Private citizen threatens legal action over drugs bond deal
Sep 07, 2016, , http://www.kaieteurnewsonline....ver-drugs-bond-deal/
Weeks after a controversial drug storage bond deal made the news, a private citizen is threatening litigation, if the contract is not rescinded.
According to documents seen by Kaieteur News, Majeed Hussain, a resident of 118 Avenue A, Diamond, East Bank Demerara, has promised to take the matter to Court if the deal is not annulled.
In a lawyer’s letter addressed to the Permanent Secretary of the Ministry of Public Health yesterday, Hussain in his capacity as a citizen and a taxpayer of Guyana vowed to file legal proceedings against the State if the deal is not rescinded within seven days.
“If you fail to do so, I have firm instructions to institute legal proceedings challenging the legality of the said agreement without further notice.”
Hussain’s contention surrounds a deal inked by the Government and local businessman Lawrence Singh. Singh, the principal of Linden Holdings Incorporated had entered an agreement with the government via Public Health Minister Dr. George Norton, for the rental of a storage bond located at Sussex Street, Albouystown.

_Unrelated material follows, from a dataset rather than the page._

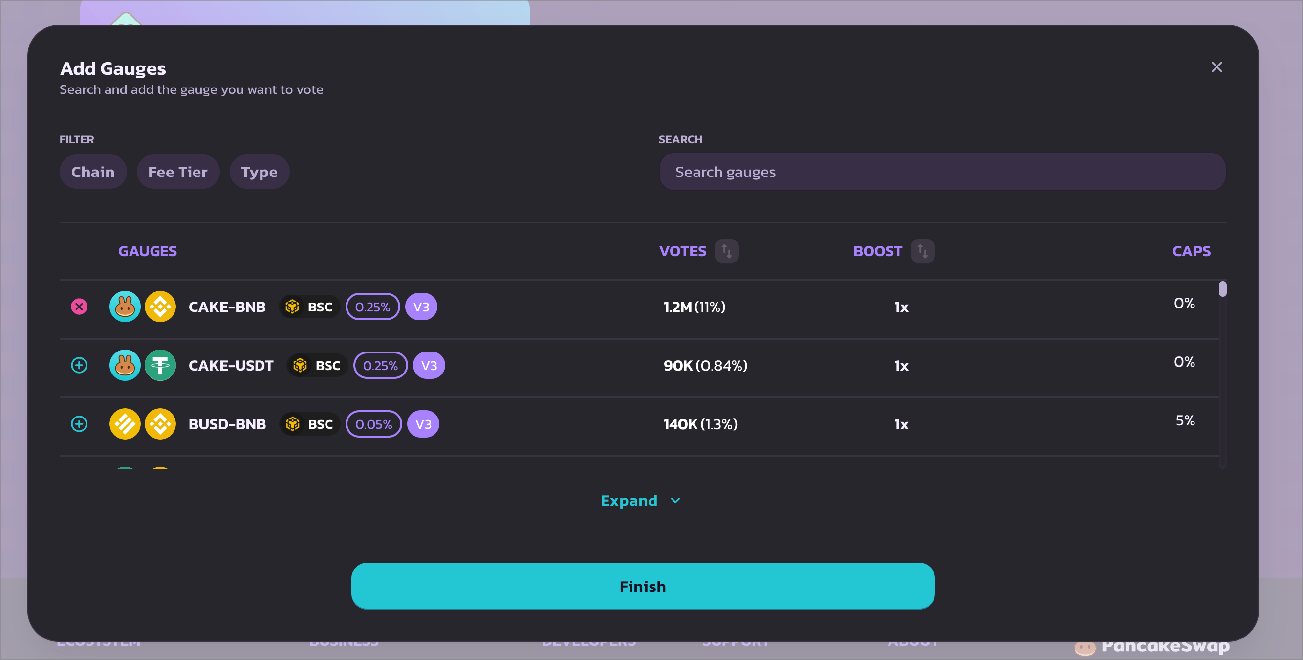1303x660 pixels.
Task: Click the gauge list scrollbar thumb
Action: click(1223, 289)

However, last month when Minister Norton sought to defend the deal, he was unable to give a plausible explanation to the Parliamentary Opposition.
Norton had claimed that the agreement was in the interest of cost effectiveness. He had explained that the company was selected to store drugs and other pharmaceuticals for the Ministry of Public Health and the Georgetown Public Hospital Corporation instead of New GPC, which is owned by Dr. Ranjisinghi (Bobby)
Ramroop, because the latter’s rental fees per month was $19.2M while the other entity, Linden Holding Inc. would cost the government $12.5M.
But New GPC, in a subsequent statement, debunked Norton’s claims.
The company said it has been storing pharmaceuticals at its warehouse without charges to the Government for more than a decade.
It was also pointed out that there was no need for the added storage space since Government has an equipped storage bond facility at Diamond, East Bank Demerara.
The Public Health Minister has since issued a public apology for “misleading the nation”.
However, the government via a three member sub-committee inclusive of Minister of State, Joseph Harmon, Natural Resources Minister, Raphael Trotman and Prime Minister, Moses Nagamootoo defended the need for the Sussex Street bond.
The Ministers claimed that it is not safe to have all of the nation’s drugs and medical supplies in one facility, in case of a fire or some natural disaster that can have calamitous consequences to the national health care system.
The sub-committee members also said that the location of the Diamond warehouse can affect distribution of medical supplies, given traffic congestion issues that are associated with the East Bank thoroughfare.
But Hussain is not buying the Government’s explanation for keeping the agreement.
In the legal letter to the State Agency, he outlined that there are a number of defects with the deal.
Based on a review of the deal, Hussain said that he observed among other things that the building is rented for the purpose of “a professional office.’’
“I am aware that the Minister of Public Health, Dr. George Norton, informed the Committee of Supply of the National Assembly on the 8th day of August, 2016, that the said premises were rented as bond for the storage of drugs and pharmaceuticals purchased and procured for the public health system of Guyana. But no clause in the said tenancy agreement refers to the (rented) premises being used for the purpose identified by the Minister.”
Additionally, Hussain noted that the Minister further confirmed in the Committee of Supply that the procurement of the leased premises was not done in accordance with the Procurement Act, Chapter 73:05.
“I am to also inform you that the procurement of this premises was done in absolute disregard and in violation of the Procurement Act, Chapter 73:05, and therefore the said rental agreement is ultra vires, unreasonable, irrational, whimsical, arbitrary, capricious, constitutes a fraud upon public funds, is unlawful, null, void and of no effect.”
The document drafted by Attorneys at Nandlall and Associates further described the monthly rental agreed upon as unreasonable, irrational, excessive, arbitrary, and capricious.
According to the letter, the deal constitutes a fraud upon public funds, is unlawful, null, void and of no effect.
“I am to further inform you that the leased premises is absolutely unfit and unsuitable for the purpose of storing drugs and pharmaceuticals for the public health system of Guyana and therefore, the decision to rent the said demised premises for that purpose, is unreasonable, irrational, whimsical, arbitrary, capricious, constitutes a fraud upon public funds, is unlawful, null, void and of no effect,” he outlined.